- Tasks for this exercise
- a) In the devotional on being God's children, reproduce the part that begins with the words containing "Being specially chosen" and ends with "everyone else says.", swapping "fears" for "worries".
- b) List every action that the devotional on being God's children says "we can" do as God's children.

*** Opening Reading passage ***

At the church I grew up in, I was as likely to be called “Kay” (my mother’s name) as to be called by my own name. I resemble my mother with our dark hair, but not so much in other ways. She was outgoing and kind; I was a self-conscious, self-absorbed teen. I answered when church members called me “Kay” because my mother cast a long, positive shadow, which I was happy to live in. They recognized me as Kay’s daughter because I resembled her.
Now and then we are noted as “children of God” because some glimmer of God’s goodness makes its way through us, and we resemble God for a minute or two. We’re glad to see ourselves as God’s children because God makes a good parent. As God’s children, we can be led by the Spirit of God and can put to death our self-absorbed tendencies to live according to the flesh.
Being specially chosen by God as children, we can move away from our fears and learn to love well. Once again, God works behind the scenes to make us joint heirs with Christ so that we receive the flow of goodness from God. We learn to trust in what we cannot see rather than in what everyone else says.

*** Closing Reading passage ***
*** Opening Supplied information ***

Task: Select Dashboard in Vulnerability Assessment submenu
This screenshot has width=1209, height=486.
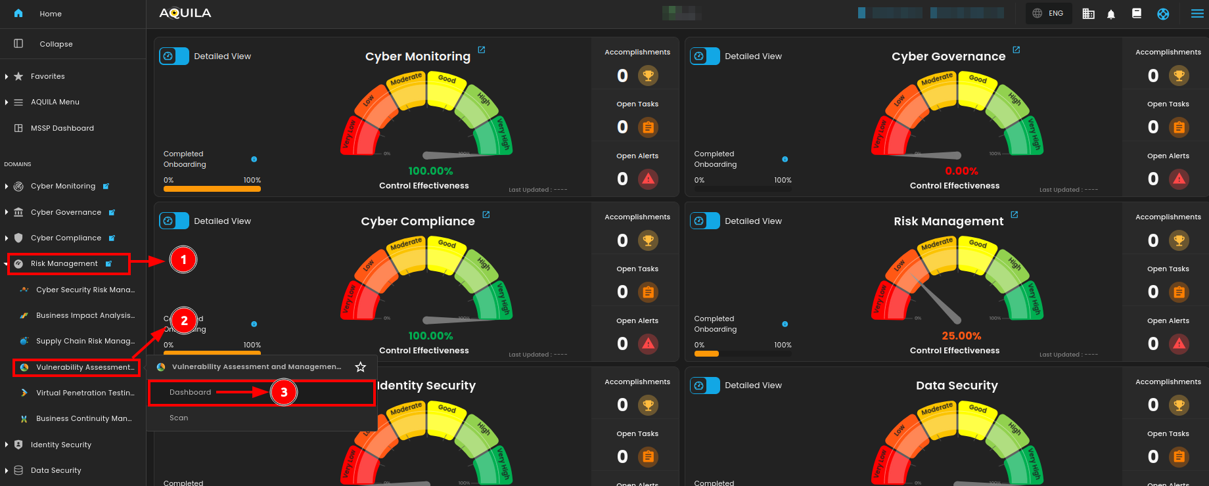Action: click(191, 393)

*** Closing Supplied information ***

- Answers for this exercise
- a)
Being specially chosen by God as children, we can move away from our worries and learn to love well. Once again, God works behind the scenes to make us joint heirs with Christ so that we receive the flow of goodness from God. We learn to trust in what we cannot see rather than in what everyone else says.

- b)
- Be led by the Spirit of God
- Put to death our self-absorbed tendencies to live according to the flesh
- Move away from our fears
- Learn to love well